THE EXERCISE: Please copy out the stretch of the listing from the line containing "This screenshot has width=414, height=586. Task: Select" through the end of the listing, requests included, shifting every coordinate in the answers up by 50.
-------- ROWS --------
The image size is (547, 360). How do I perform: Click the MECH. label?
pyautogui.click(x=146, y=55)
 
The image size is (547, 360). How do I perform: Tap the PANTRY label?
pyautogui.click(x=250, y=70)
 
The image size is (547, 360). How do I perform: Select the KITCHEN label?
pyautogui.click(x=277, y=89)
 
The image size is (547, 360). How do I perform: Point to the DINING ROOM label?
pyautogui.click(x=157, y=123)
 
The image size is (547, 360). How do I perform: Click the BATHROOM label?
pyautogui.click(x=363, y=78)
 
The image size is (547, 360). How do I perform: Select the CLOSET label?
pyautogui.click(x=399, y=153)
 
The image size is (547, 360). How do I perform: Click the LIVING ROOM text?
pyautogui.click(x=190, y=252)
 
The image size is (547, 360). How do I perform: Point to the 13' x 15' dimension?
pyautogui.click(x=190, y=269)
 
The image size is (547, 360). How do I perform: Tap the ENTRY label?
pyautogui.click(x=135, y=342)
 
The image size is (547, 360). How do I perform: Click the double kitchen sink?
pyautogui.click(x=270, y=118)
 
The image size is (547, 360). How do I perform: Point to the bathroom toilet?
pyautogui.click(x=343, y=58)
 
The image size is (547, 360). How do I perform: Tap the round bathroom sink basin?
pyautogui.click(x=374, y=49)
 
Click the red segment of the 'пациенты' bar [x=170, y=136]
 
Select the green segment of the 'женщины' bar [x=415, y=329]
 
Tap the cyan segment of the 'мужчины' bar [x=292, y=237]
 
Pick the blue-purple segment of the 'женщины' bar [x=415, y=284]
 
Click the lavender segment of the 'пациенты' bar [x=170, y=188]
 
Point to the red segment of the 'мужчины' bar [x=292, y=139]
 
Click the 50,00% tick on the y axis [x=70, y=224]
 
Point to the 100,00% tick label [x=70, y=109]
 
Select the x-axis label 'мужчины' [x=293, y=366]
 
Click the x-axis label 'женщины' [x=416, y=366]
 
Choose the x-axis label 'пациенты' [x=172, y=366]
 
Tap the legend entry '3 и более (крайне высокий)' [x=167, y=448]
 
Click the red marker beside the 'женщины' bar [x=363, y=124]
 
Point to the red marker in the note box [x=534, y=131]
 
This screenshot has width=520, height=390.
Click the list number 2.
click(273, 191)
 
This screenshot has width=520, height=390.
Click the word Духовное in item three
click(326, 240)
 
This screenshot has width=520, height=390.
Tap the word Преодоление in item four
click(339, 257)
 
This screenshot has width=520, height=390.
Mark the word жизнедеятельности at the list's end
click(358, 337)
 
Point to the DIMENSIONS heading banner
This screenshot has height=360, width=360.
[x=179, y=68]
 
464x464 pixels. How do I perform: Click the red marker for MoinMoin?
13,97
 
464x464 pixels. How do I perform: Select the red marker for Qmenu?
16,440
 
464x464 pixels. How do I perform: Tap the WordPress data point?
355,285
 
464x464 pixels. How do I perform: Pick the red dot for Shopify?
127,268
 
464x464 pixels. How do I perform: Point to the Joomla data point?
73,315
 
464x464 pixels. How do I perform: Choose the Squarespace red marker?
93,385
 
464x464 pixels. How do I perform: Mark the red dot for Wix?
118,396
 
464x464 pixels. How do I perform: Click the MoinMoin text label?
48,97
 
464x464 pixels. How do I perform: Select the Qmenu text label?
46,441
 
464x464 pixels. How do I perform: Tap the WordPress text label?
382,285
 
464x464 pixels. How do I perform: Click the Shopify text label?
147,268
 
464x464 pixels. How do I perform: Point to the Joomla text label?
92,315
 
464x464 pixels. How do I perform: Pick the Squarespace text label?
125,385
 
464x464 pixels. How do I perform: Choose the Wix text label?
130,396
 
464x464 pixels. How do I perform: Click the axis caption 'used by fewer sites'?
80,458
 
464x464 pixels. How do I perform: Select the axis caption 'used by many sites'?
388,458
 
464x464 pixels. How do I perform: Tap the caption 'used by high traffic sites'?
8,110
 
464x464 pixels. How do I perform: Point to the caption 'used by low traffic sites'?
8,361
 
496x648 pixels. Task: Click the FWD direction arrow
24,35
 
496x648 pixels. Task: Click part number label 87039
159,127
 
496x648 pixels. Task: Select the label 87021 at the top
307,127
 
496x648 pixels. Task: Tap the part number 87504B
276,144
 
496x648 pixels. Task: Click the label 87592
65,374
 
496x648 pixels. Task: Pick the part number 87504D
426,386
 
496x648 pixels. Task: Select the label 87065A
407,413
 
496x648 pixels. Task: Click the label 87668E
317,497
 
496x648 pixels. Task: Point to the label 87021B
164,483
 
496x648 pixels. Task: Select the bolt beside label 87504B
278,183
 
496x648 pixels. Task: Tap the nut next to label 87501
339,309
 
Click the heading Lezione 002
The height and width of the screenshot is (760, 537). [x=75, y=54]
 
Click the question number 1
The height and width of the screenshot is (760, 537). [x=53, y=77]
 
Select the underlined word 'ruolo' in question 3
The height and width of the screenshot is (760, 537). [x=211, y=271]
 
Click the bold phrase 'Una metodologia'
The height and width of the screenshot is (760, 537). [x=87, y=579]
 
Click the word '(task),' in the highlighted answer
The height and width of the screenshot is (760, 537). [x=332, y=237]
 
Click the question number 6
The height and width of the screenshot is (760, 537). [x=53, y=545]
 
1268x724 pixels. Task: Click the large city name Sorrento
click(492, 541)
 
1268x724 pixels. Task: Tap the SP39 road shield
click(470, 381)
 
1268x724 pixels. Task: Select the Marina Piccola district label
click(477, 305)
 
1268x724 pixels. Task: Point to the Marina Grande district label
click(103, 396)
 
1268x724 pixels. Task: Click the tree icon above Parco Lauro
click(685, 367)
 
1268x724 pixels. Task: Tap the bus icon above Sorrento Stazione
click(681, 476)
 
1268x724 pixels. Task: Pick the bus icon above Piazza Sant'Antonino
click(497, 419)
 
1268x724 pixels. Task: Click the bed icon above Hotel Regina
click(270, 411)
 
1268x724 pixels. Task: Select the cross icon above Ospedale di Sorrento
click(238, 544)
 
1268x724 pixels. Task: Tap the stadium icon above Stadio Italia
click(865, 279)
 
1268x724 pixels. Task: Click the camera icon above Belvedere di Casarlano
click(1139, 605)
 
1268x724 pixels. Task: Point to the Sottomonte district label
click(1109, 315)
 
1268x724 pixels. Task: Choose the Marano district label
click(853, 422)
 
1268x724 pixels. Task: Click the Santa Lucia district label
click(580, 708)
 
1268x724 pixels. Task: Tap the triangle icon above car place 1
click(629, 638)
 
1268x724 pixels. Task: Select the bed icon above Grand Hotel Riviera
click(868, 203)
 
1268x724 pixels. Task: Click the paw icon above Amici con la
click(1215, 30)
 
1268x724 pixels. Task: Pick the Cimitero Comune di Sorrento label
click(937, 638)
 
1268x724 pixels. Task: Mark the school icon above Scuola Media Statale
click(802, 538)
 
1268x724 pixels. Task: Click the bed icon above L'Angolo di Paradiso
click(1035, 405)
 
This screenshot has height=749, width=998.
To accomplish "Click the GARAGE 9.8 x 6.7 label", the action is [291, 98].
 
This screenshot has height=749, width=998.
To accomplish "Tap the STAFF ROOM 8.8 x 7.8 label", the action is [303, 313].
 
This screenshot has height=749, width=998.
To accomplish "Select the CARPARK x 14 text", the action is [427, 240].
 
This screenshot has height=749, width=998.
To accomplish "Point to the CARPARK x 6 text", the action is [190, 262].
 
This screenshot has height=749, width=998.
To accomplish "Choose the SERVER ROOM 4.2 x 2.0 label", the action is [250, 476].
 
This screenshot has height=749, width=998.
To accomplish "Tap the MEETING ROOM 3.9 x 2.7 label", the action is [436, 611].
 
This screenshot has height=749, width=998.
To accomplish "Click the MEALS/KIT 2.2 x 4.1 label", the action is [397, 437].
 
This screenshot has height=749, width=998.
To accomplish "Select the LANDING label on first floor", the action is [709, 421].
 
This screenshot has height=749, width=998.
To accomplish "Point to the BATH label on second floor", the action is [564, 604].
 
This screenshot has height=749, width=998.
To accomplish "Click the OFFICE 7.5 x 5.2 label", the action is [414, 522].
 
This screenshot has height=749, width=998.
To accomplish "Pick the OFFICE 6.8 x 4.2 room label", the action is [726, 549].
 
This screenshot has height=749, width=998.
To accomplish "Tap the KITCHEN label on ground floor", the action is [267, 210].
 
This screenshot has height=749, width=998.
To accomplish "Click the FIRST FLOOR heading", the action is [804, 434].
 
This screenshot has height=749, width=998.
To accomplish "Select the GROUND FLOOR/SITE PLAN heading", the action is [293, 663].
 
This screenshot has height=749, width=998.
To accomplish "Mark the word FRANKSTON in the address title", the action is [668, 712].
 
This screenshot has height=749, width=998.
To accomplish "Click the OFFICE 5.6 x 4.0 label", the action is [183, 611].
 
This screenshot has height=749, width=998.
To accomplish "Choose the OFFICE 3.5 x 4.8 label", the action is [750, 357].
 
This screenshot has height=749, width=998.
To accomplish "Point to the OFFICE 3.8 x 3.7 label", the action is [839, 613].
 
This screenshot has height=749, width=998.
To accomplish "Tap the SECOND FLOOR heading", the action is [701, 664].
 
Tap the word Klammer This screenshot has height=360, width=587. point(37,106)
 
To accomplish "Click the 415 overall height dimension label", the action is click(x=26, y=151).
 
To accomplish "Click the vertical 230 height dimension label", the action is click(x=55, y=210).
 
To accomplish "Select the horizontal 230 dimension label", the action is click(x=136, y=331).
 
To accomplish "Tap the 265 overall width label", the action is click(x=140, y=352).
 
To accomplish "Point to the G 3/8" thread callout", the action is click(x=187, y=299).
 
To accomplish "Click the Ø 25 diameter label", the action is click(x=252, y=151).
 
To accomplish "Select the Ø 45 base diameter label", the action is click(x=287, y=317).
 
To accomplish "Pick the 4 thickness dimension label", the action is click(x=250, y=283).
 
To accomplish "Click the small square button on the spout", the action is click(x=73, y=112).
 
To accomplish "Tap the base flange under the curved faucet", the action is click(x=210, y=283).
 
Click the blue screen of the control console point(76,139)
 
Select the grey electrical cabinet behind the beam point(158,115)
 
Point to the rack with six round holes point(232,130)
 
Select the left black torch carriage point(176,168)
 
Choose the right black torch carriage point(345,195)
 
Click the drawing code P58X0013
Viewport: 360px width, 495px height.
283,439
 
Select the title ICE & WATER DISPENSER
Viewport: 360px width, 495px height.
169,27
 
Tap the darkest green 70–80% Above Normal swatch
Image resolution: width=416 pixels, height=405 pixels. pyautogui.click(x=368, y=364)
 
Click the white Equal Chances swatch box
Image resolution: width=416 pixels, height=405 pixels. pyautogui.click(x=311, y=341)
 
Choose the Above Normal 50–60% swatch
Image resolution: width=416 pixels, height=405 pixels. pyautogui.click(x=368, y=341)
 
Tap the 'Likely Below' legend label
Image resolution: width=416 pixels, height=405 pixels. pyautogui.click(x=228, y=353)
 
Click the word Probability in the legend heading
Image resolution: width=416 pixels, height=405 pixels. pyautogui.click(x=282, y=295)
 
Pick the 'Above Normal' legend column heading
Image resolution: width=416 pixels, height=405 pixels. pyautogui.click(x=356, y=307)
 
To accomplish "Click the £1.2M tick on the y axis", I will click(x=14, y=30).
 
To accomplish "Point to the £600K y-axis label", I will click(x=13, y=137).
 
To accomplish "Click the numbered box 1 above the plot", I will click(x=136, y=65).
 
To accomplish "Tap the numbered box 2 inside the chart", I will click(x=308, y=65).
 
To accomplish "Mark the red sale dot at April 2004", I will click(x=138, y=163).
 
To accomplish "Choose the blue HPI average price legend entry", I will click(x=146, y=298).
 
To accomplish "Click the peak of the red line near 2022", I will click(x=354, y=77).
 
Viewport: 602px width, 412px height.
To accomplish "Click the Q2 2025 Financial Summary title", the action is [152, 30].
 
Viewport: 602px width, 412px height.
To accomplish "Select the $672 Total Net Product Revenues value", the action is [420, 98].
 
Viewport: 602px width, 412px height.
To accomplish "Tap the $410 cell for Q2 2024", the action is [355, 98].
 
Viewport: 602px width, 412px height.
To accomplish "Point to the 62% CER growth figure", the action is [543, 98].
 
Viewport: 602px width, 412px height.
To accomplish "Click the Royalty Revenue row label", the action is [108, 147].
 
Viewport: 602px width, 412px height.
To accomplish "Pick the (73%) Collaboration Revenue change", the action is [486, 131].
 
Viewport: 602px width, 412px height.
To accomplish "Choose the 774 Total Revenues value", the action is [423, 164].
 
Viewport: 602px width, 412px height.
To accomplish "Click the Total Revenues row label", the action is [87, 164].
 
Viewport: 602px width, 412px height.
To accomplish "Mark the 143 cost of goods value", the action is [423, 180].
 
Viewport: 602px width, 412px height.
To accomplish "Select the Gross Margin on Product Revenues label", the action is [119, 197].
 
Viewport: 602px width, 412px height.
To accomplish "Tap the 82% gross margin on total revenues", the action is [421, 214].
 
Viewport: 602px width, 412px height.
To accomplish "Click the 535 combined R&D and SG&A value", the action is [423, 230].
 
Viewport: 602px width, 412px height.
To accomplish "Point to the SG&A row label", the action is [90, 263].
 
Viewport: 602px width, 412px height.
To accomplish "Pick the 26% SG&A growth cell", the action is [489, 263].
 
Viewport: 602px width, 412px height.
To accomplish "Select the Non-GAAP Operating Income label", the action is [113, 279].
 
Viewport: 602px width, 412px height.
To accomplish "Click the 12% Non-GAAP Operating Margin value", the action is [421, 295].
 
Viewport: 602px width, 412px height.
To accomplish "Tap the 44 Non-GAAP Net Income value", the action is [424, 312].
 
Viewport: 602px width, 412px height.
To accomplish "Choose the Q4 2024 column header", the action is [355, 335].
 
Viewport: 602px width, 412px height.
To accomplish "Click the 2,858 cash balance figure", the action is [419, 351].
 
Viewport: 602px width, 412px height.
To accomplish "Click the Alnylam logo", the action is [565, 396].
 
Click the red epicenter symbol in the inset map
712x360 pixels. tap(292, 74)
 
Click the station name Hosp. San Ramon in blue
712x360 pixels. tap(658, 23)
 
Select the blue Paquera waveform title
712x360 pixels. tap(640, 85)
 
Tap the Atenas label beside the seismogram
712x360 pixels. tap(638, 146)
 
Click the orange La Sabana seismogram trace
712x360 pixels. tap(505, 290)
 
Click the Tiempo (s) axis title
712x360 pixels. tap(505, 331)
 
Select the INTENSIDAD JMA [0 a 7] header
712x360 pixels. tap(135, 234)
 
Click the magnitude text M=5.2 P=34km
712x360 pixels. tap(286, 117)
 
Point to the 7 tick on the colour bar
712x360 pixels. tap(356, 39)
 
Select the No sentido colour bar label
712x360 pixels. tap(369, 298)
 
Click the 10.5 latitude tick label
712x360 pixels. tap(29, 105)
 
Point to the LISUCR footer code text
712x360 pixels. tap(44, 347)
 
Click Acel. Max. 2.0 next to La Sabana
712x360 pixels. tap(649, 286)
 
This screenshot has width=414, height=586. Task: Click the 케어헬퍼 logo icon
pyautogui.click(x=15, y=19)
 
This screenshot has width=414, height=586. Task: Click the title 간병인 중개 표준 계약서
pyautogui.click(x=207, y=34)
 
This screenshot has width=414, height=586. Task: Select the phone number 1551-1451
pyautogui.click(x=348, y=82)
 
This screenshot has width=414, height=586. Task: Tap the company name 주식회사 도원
--------
EXPECTED ANSWER:
This screenshot has width=414, height=586. Task: Select the phone number 1551-1451
pyautogui.click(x=398, y=132)
 
This screenshot has width=414, height=586. Task: Tap the company name 주식회사 도원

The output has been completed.